= TASK =
In the records below, begin at the line containing "Click the APEX App Builder screenshot" and end at the line containing "Task: Select the Pen tool"; quote every line in that span exactly, including both boundary lines, and no others.

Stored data
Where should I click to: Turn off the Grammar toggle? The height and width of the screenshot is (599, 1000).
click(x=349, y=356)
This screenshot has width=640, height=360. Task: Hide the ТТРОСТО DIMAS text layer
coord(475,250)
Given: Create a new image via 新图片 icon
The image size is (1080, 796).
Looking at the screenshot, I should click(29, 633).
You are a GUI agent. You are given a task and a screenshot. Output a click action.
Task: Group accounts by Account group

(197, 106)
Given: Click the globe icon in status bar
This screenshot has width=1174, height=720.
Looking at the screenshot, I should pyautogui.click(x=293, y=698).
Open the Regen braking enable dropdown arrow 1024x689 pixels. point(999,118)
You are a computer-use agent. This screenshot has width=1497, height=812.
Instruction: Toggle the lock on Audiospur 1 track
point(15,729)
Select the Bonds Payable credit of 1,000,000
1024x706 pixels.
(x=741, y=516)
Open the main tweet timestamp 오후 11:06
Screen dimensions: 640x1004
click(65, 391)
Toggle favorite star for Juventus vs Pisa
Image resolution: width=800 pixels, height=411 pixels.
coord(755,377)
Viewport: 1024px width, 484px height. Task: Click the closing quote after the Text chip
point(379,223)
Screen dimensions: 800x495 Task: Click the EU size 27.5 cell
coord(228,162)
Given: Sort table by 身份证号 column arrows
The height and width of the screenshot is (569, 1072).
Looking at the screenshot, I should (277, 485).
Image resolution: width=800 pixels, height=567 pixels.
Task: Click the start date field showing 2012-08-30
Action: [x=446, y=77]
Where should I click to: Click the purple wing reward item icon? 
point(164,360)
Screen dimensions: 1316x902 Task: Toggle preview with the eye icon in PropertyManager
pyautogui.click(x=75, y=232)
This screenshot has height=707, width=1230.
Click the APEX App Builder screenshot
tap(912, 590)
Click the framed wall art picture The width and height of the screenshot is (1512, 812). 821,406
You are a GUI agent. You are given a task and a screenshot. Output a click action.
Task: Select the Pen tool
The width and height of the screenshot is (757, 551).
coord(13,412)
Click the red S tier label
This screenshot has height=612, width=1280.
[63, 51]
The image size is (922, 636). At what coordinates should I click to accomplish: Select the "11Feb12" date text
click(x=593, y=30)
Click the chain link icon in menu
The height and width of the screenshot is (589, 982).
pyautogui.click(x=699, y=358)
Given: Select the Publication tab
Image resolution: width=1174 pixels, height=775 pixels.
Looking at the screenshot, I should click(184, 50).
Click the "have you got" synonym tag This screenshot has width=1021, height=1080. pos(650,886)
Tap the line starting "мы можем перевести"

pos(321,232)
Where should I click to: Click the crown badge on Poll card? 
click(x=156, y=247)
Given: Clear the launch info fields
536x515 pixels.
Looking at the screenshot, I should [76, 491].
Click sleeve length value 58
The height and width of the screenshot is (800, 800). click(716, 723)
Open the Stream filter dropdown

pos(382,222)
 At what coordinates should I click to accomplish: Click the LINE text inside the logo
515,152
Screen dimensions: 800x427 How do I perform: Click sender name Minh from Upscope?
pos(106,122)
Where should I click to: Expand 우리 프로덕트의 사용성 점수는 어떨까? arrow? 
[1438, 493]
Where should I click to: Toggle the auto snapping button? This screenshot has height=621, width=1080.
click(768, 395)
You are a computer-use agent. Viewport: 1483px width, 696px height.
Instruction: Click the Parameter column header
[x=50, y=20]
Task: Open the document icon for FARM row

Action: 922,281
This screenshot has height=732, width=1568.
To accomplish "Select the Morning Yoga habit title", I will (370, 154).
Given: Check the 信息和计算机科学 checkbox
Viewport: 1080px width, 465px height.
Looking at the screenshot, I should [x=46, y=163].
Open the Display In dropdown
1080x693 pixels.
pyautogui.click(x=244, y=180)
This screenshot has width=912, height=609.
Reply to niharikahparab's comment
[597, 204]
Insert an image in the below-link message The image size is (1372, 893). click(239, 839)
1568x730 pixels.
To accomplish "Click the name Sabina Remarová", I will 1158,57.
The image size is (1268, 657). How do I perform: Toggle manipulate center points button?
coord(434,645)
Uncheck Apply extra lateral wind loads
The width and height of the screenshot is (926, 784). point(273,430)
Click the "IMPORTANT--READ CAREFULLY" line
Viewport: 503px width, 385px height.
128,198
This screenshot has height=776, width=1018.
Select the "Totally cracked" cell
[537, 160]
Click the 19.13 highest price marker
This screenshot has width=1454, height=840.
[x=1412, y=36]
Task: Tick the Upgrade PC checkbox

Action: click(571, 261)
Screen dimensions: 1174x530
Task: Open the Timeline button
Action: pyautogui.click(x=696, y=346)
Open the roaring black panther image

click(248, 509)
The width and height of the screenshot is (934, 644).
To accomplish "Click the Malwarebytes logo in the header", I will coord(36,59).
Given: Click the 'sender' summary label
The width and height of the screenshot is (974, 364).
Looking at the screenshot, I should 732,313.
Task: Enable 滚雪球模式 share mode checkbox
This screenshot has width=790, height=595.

= RESULT OF THE EXERCISE =
Click the APEX App Builder screenshot
tap(912, 590)
Click the framed wall art picture The width and height of the screenshot is (1512, 812). 821,406
You are a GUI agent. You are given a task and a screenshot. Output a click action.
Task: Select the Pen tool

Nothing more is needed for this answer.